Shoshana Zuboff è un professoressa americana ed è esperta di filosofia e psicologia sociale. In questo suo libro “L’età del capitalismo della sorveglianza” spiega come le grandi aziende tecnologiche utilizzano i dati personali degli utenti per manipolare il loro comportamento e trarre profitto.
I dati raccolti dai social network (mi piace, commenti, visualizzazioni, click sui link, salvataggi, condivisioni) sono un grande potenziale per le piattaforme e le aziende tecnologiche, che riescono a conoscere le richieste e i desideri dei consumatori e modificarli di conseguenza. Questa situazione viene definita dall’autrice “capitalismo della sorveglianza”, perché l’esperienza privata degli utenti diventa proprietà delle aziende.

L’esperimento del contagio emotivo di Facebook del 2012

Nel 2012 un esperimento su circa 700mila utenti ha dimostrato come la manipolazione del contento del feed di notizie di Facebook possa modificare le emozioni degli utenti. L’esperimento è stato eseguito da Facebook stesso in collaborazione con le università di Cornell e della California.
L’obiettivo era capire se le emozioni sono contagiose sui social media, ossia se gli utenti si influenzano emotivamente a vicenda attraverso i contenuti che visualizzavano sui loro feed di notizie. L’esperimento si è svolto per una settimana, dal 11 al 18 gennaio 2012. Il campione di utenti di Facebook raccoglieva utenti casuali e inconsapevoli.

Gli account sono stati suddivisi in gruppi: una parte degli utenti ha visto molti post contenenti parole positive, un’altra parte ha visto molti post con parole negative e un gruppo di controllo ha continuato a vedere i feed di notizie senza alcuna modifica.
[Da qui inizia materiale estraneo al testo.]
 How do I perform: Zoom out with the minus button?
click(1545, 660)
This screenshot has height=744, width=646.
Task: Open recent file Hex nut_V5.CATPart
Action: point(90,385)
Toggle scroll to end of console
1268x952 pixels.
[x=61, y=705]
Lo studio ha rilevato che gli utenti esposti a contenuti negativi tendevano ad usare poi molte parole negative nei loro post.
Il contrario succedeva per gli utenti che vedevano molti contenuti positivi. Questo suggerisce che le emozioni possono essere contagiose attraverso i social media. Maggiori dettagli li trovate a questo link del sito della Proceedings of the National Academy of Sciences (PNAS).

“Il Filtro” (2012) di Eli Pariser

Vediamo infine uno studio dell’attivista e ricercatore americano Eli Pariser dal titolo “Il Filtro: Quello che Internet ci nasconde”. Il libro esplora come gli algoritmi di personalizzazione di Internet, in particolare quelli utilizzati da motori di ricerca e social media, creano una bolla di filtraggio che limita la nostra esposizione a informazioni diversificate, rafforzando le convinzioni esistenti e creando una visione del mondo più ristretta.
I contenuti che vediamo sui social network sono basati sui nostri comportamenti passati, interessi e preferenze. Questo porta ad un’esperienza online altamente personalizzata ma limitata. Le bolle di filtraggio possono contribuire alla polarizzazione politica e sociale, poiché le persone sono meno esposte a punti di vista opposti. Inoltre facilitano la diffusione di disinformazione e notizie false, poiché gli algoritmi tendono a mostrare contenuti che confermano le nostre preesistenti credenze.